# New clip for the Medtronic 640G!



## Pigeon (May 29, 2019)

Hello, users of the 640G will be familiar with the clip that is not very clippy or robust. When I got my pump the rep told me the pump will last 4 years but the clip won't and sure enough 18 montths in my clip went all wonky. So I requested a replacement and they sent me not one but TWO, and it's a new design! The bit that goes inside your waistband is longer and it seems a lot more springy too. Seems a lot more secure so far!

Just thought I'd share in case anyone else has been having trouble!


----------



## everydayupsanddowns (May 29, 2019)

Excellent! I’ve had the two replacements they sent out a year or so back, but I’ve never broken any of mine (yet!). 

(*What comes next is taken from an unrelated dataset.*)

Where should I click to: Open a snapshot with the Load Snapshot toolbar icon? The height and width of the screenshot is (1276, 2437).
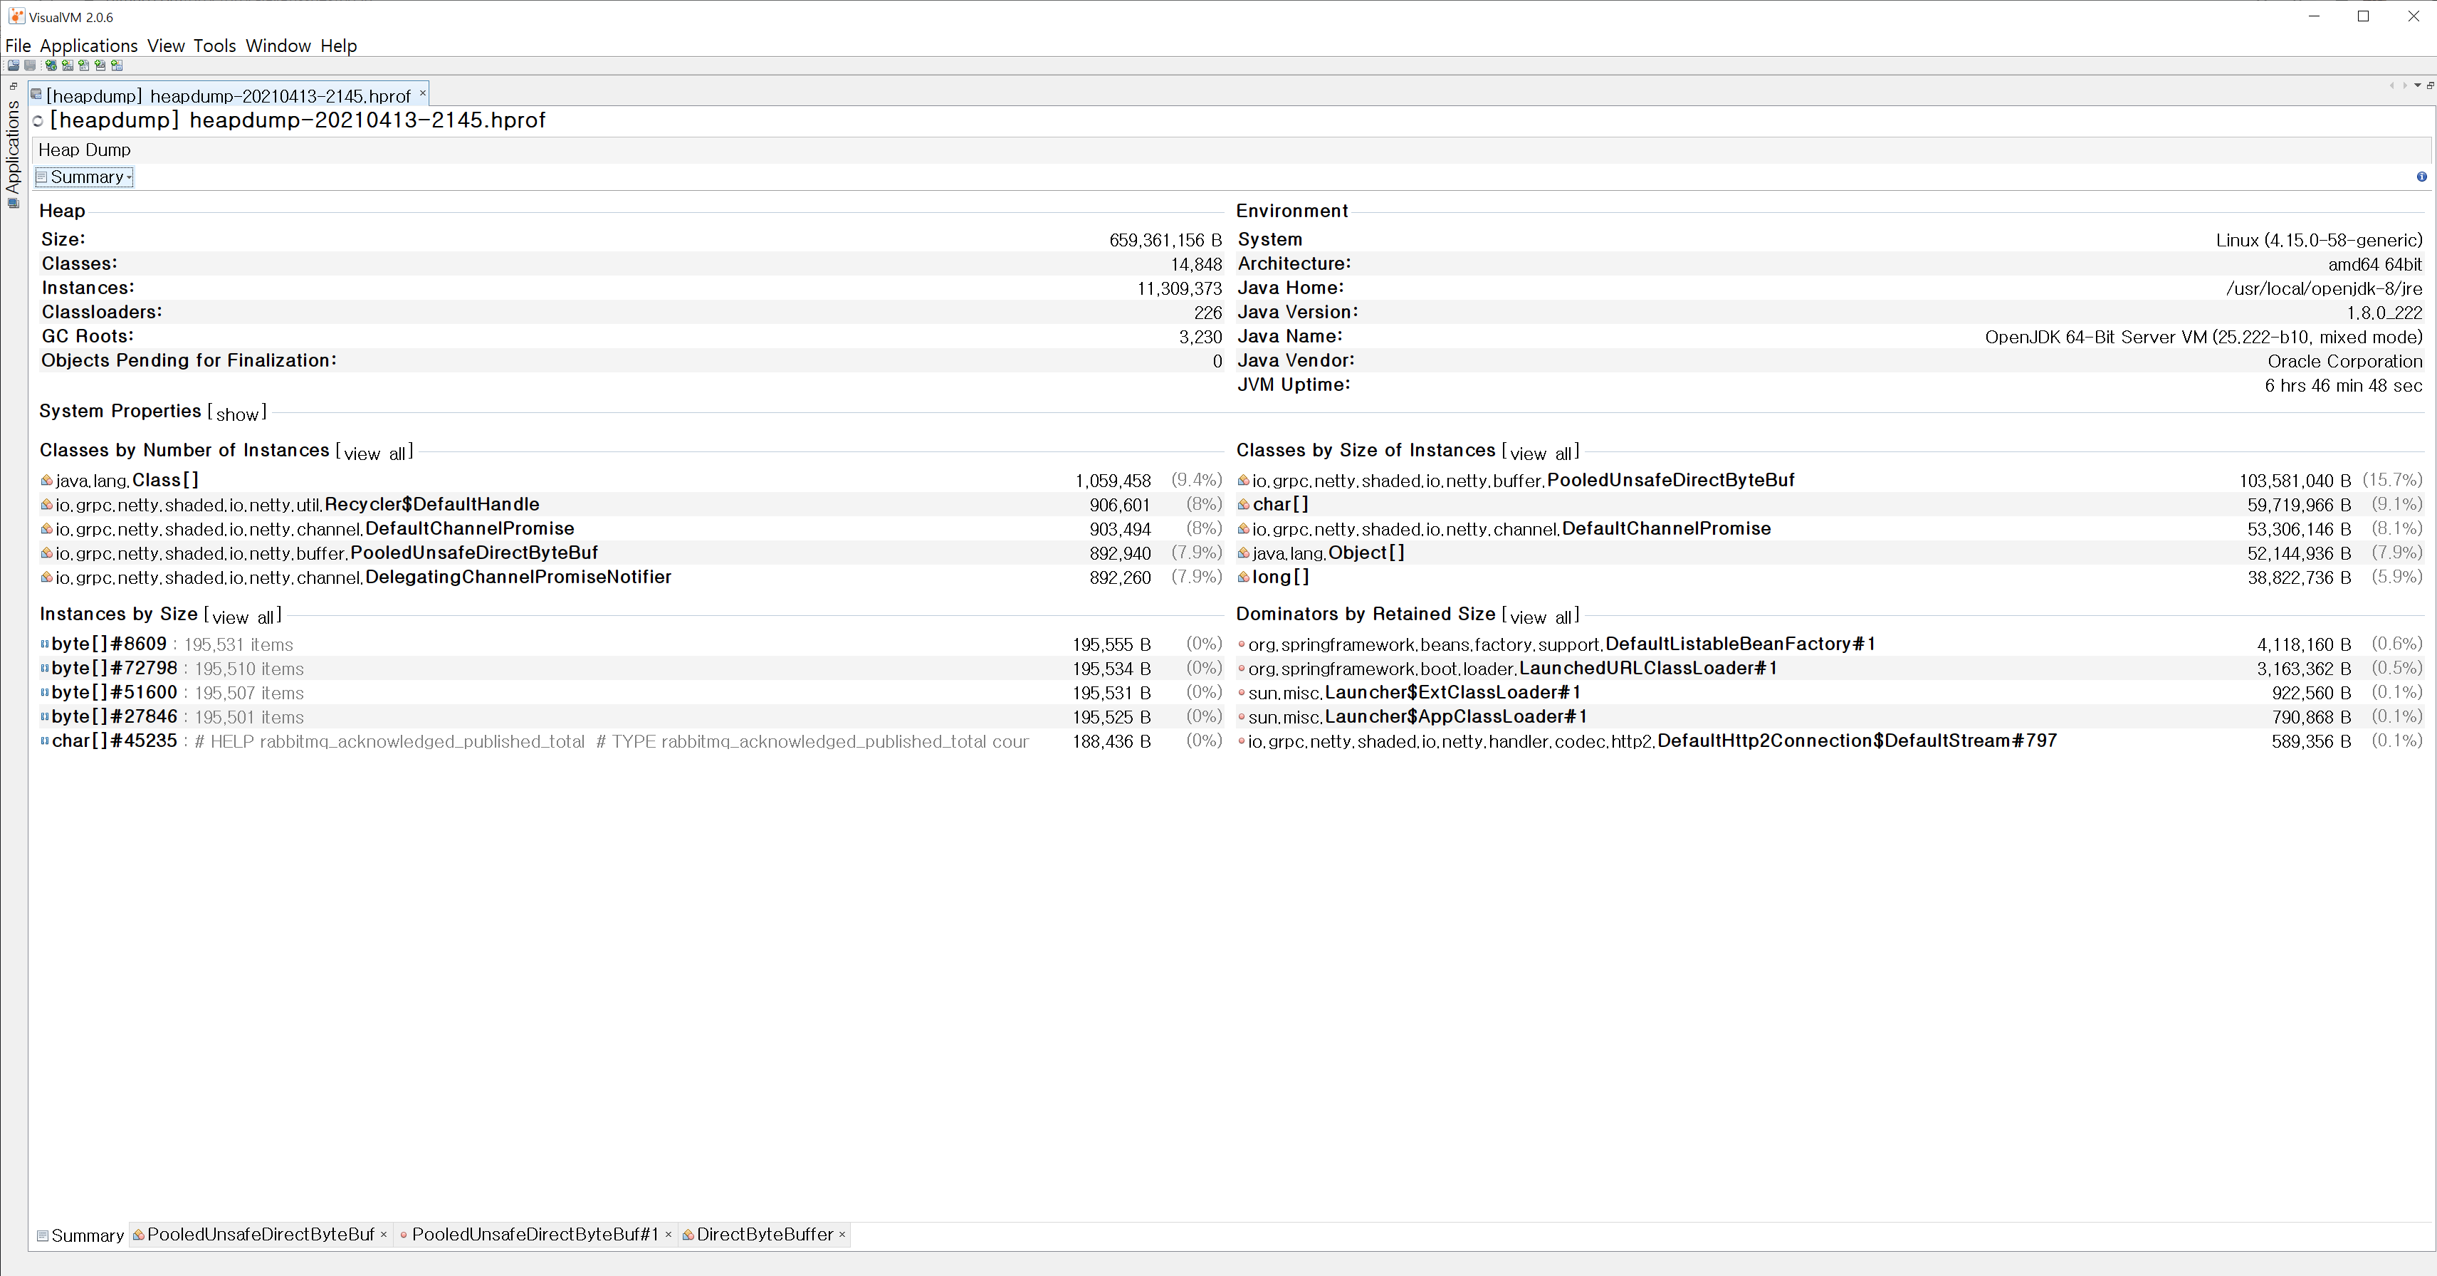coord(13,65)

The flippy-floppy springs are all the same on mine, sadly


----------



## Pumper_Sue (May 29, 2019)

The animas clip for my pump is 8 years old. I never used the new one that came with my 2nd pump and it's still going strong  I wonder if it will fit on my new pump in August


----------



## megga (May 30, 2019)

I've had the replacement clips, and I'm on my 3rd one, they still break, my old pump (the combo) never broke a clip the whole time I had it


----------



## Pigeon (May 30, 2019)

Ah OK, seems I was a bit premature in my excitement! Seems very odd to supply a £3000 medical device with a flimsy clip!


----------